MTX, an antifolate that inhibits lymphocyte proliferation, is a potentially effective third-line steroid-sparing immunosuppressant. There are a few uncontrolled small case series of the use of MTX in MG that led to larger studies.124,125 One small single-blinded study compared the effect of MTX (17.5 mg weekly) to that of AZA (2.5 mg/kg daily) on the average daily prednisone requirement over a month in 24 patients with generalized MG indicated that MTX has similar efficacy and tolerability to AZA with a cost advantage for MTX.126 Another randomized placebo controlled trial of MTX in which the primary endpoint was prednisone dose after 1 year failed to demonstrate.61,62 Statistical significance. However, 7 of 25 patients on placebo dropped out of the study, whereas only 1 of 25 patients on MTX stopped study participation prematurely, and the 3 patients who dropped out due to worsening MG symptoms were in the placebo group. Therefore, there may still be a role for MTX in MG. MTX is usually started at 7.5 mg/week and in 2 weeks increased to 15 mg/week as a single dose or in two divided doses if the patient has gastrointestinal (GI) symptoms.
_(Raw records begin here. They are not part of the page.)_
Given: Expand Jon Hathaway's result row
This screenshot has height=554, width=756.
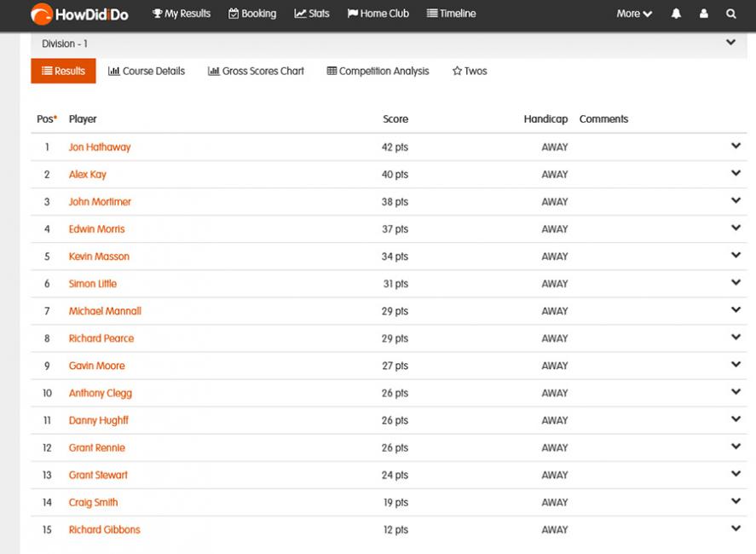Looking at the screenshot, I should pyautogui.click(x=736, y=146).
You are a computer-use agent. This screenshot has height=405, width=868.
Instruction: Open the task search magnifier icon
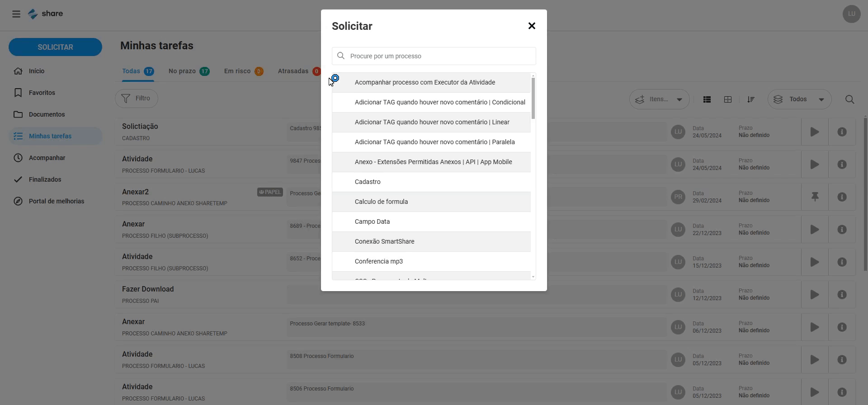pyautogui.click(x=849, y=99)
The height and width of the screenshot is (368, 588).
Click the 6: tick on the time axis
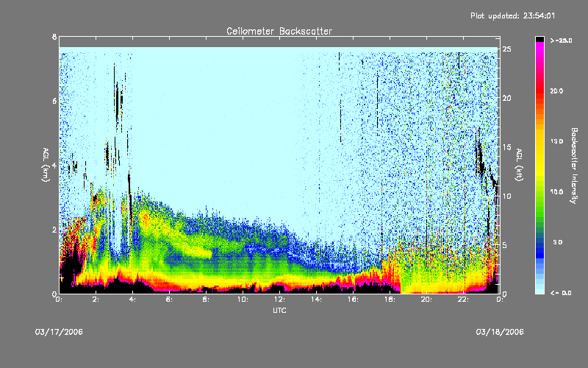[169, 300]
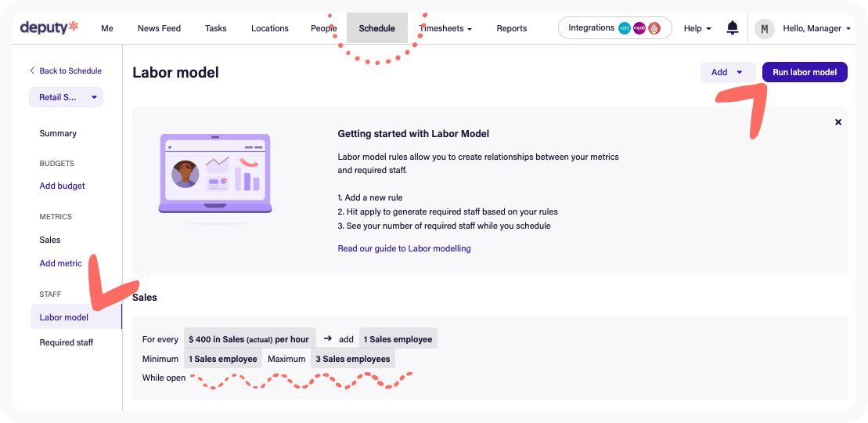This screenshot has height=423, width=868.
Task: Click Add metric in sidebar
Action: pyautogui.click(x=60, y=263)
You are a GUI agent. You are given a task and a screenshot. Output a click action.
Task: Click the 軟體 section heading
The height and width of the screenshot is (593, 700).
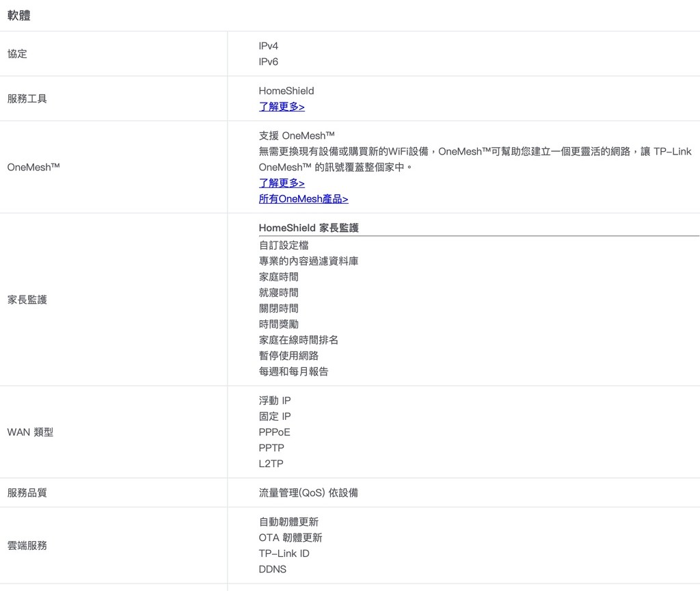[x=18, y=15]
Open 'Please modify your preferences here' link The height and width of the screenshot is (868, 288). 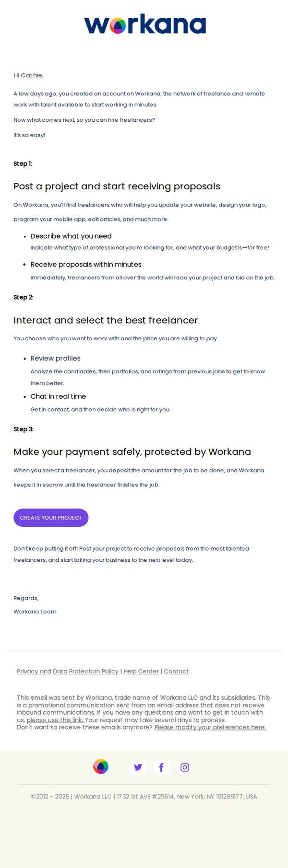[x=210, y=727]
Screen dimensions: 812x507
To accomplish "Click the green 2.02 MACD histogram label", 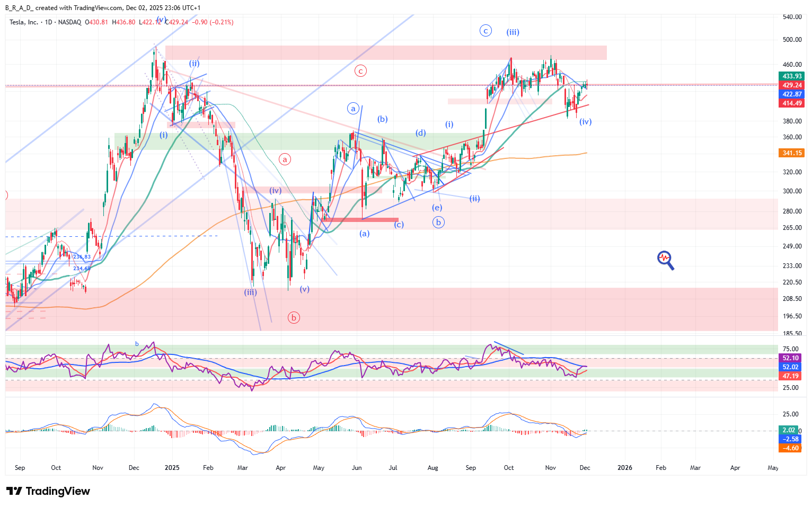I will click(789, 430).
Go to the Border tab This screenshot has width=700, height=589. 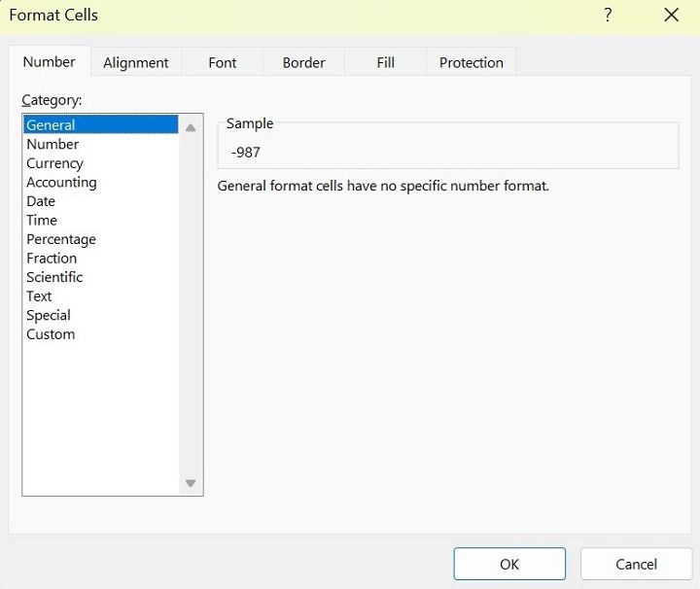tap(303, 62)
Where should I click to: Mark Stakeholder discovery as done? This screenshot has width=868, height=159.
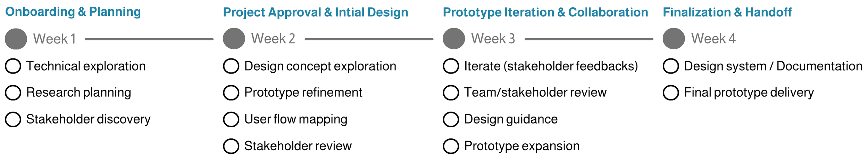coord(13,119)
The dose can be increased to 20 mg/week if needed. Co-administer daily folic acid 0.8 to 1 mg/day orally to prevent stomatitis. Besides stomatitis, potential adverse events include alopecia, pneumonitis, teratogenicity, induction of malignancy, susceptibility to infections, and renal insufficiency. For bone marrow suppression and liver toxicity, monitor CBC, differential count, and liver function tests every week in the first 4 weeks, then monthly for 6 months, and then every 3 months thereafter while on a stable dose. Due to the risk of MTX-induced pneumonitis, we avoid the use of MTX in patients with known interstitial lung disease.